**Tasks for this exercise:**
1. In the article about a preschooler's Pringles lunch, how old was Megan Peavey's son?
2. Please rewrite the article about a preschooler's Pringles lunch from "Imagine you wake" to "for packing Pringles.", replacing "Pringles" with "potato chips".
3. Continue the article about a preschooler's Pringles lunch from its last sentence.

**Selected text:**

The mother packed pringles in her 3-year-old's lunch which the school considered an 'unhealthy choice.'
Just when you thought bullying from peers was the only enemy your child had to face in school, many people are shedding light on how teachers are contributing to it. Some schools are taking kids’ snacks away or not allowing them to eat them if they consider the food to be 'unhealthy.' Parents are furious and they have every right to be.
Imagine you wake up hurriedly in the morning to pack lunch for your child, only for them to bring it back home with a note saying that their lunch box is too unhealthy for consumption. Recently, Megan Peavey, who goes by @peaveymegan on TikTok, has gone viral for calling out her son's school after they sent a note home that shamed her for packing Pringles.
The snarky message written on her 3-year-old's leftover “trash,” urged Peavey to stop sending him “unhealthy” snacks. In the video, which garnered over 570K views, Megan says she was at a loss for words when she received the note. “I sent my son to school with Pringles, which is a very age-appropriate snack for a 3-year-old,” she explained. “And this is what the school sent, ‘Please help us make healthy choices at school.’ They snack-shamed my 3-year-old. They snack-shamed me by writing that passive-aggressively on his trash.”
She went on to share that she contacted the school personally and tried to resolve the matter. She added: “At our house, we do not label things as ‘healthy’ and ‘unhealthy’ because that starts eating disorders."
The video soon went viral on TikTok, driving Peavey to post a follow-up video admitting that she had to delete the original video because she did not want her son to be "negatively affected" by it. However, she re-uploaded the clip soon after she heard back from the school. “So I dropped my son off at school today. I checked him in and I saw that the director was there, so I initiated the conversation," she shared.
Peavey claimed that the director called her the passive-aggressive one for continuing to send Pringles in his lunch after they sent the note home. She mentioned that when their son first enrolled in the school, they did ask parents to pack “healthy” foods for their children, but Peavey said Pringles did not come to her mind.

**Supplied data:**
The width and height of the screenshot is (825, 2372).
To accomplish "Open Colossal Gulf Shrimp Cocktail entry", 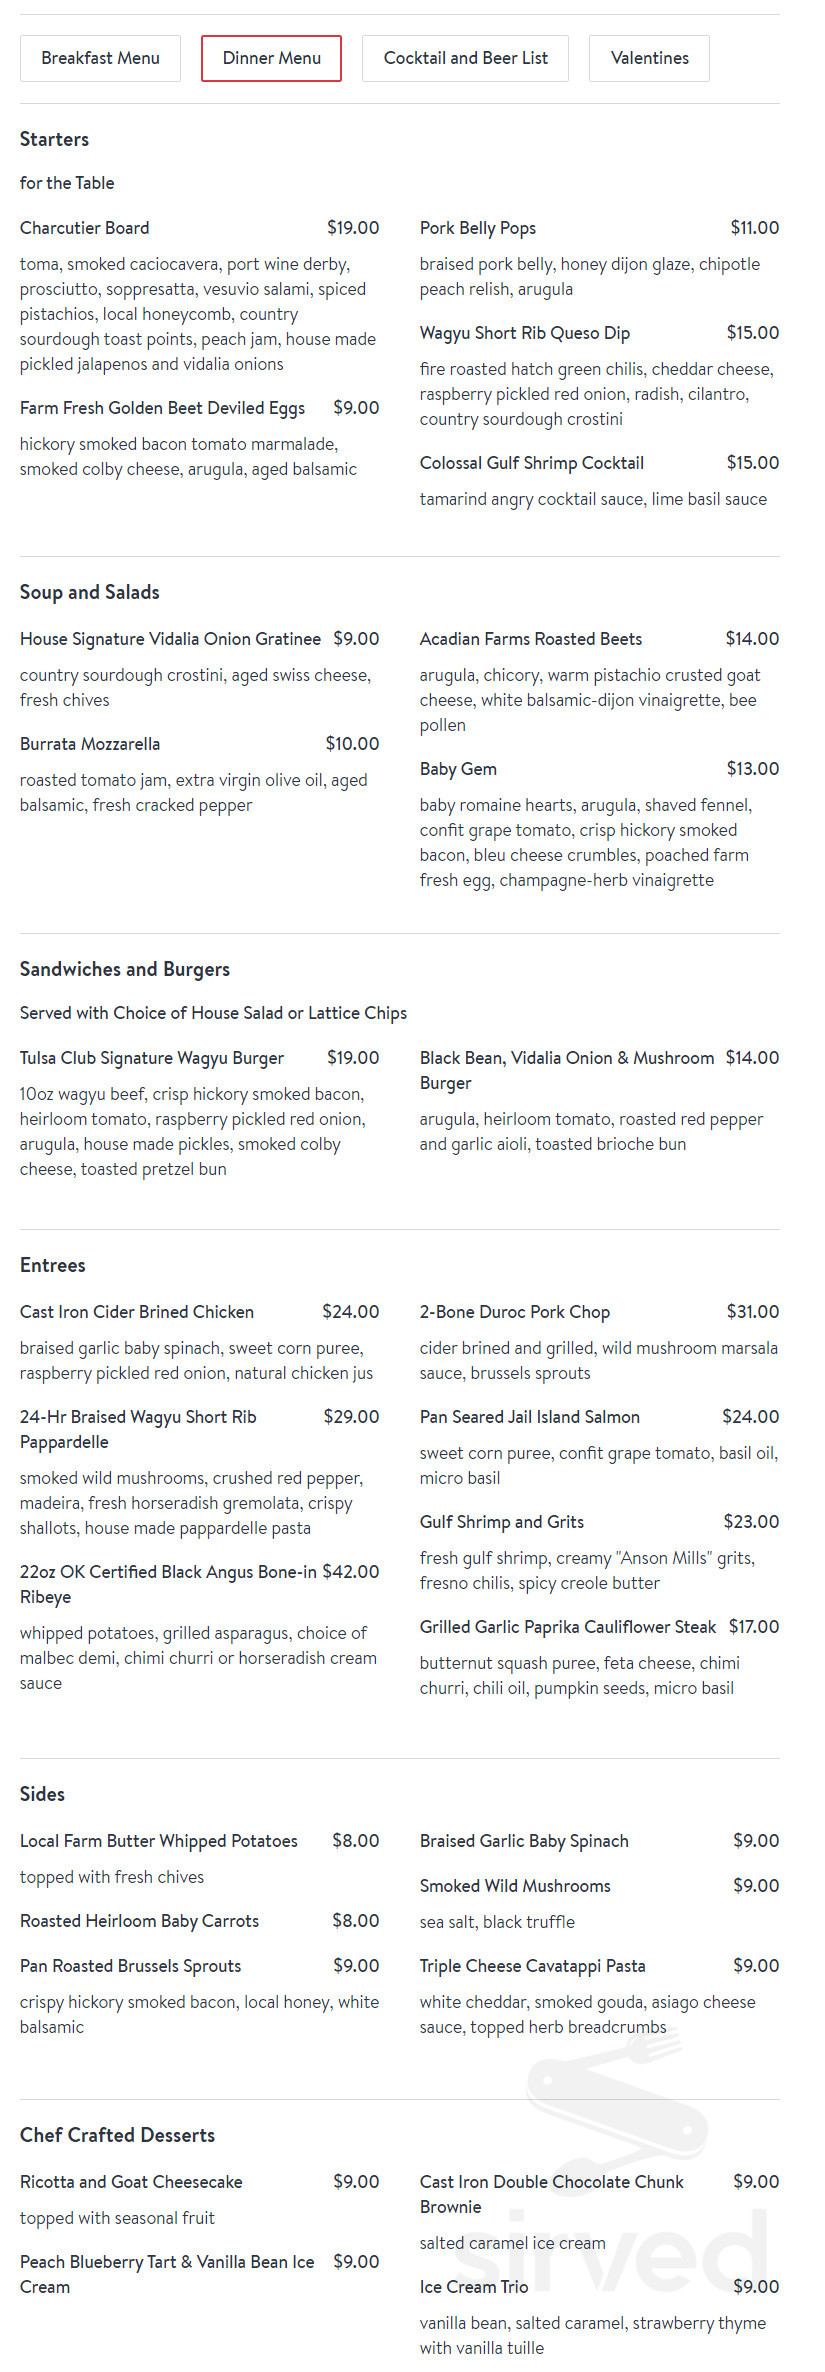I will point(531,463).
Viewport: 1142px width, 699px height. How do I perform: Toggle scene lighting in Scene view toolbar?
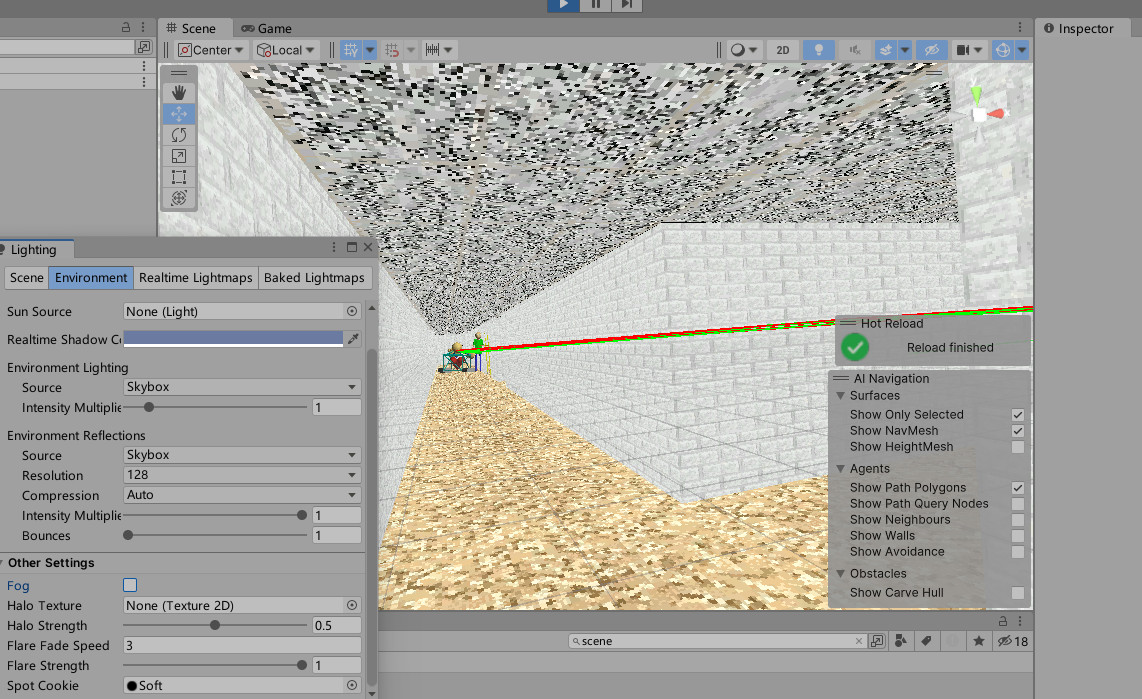[818, 49]
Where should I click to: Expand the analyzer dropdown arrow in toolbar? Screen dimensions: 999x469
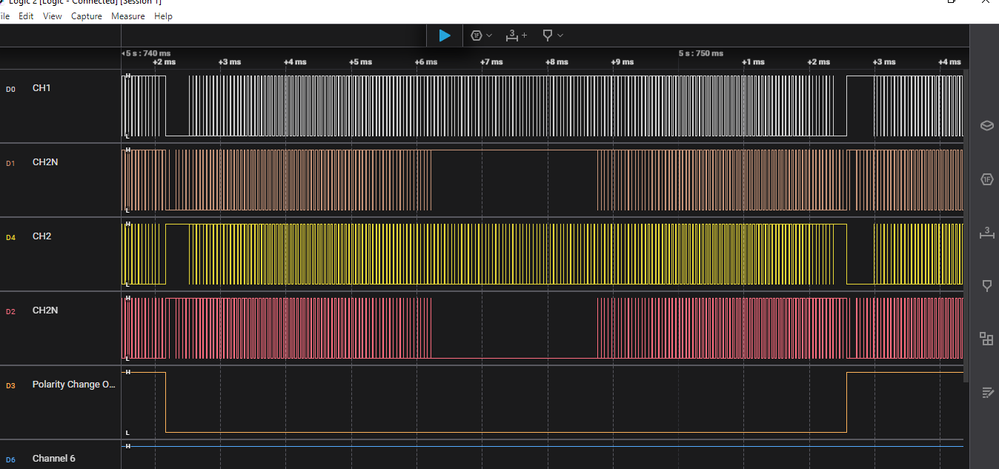(489, 36)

**Outputs in order:**
1. He was 3 years old.

2.
Imagine you wake up hurriedly in the morning to pack lunch for your child, only for them to bring it back home with a note saying that their lunch box is too unhealthy for consumption. Recently, Megan Peavey, who goes by @peaveymegan on TikTok, has gone viral for calling out her son's school after they sent a note home that shamed her for packing potato chips.

3.
“I didn’t consider Pringles to be this unhealthy snack,” she explained. “I considered things like Cheetos, Doritos, Milky Way bars, things like that to be an unhealthy snack. So, I would, of course, pack like Pringles with a granola bar, yogurt, fruit, and all that kind of stuff. So I didn’t think it was applicable to me. I didn’t think that those messages applied.”
Peavey added that the school did not apologize for the note and instead, they further escalated the situation. She reflected on how the situation got out of her control, leading to her 3-year-old leaving the school after school officials removed him from their summer spot. Despite the drama, the mom knows she is doing the right thing for her son and his relationship with food.
“We don’t put weight on food in this house. If my kids want a cookie for breakfast, it’s OK, great and nine out of 10 times, they don’t even eat the cookie, but they will focus on that if you say ‘no.’ We don’t say, ‘This is healthy, this is unhealthy,’” she explained. "We don’t want them programmed like that. I have a background in mental health counseling. I am not going to let my kids get a freaking eating disorder because of a school labeling things as ‘healthy’ and ‘unhealthy.’ That, to me, is unhealthy."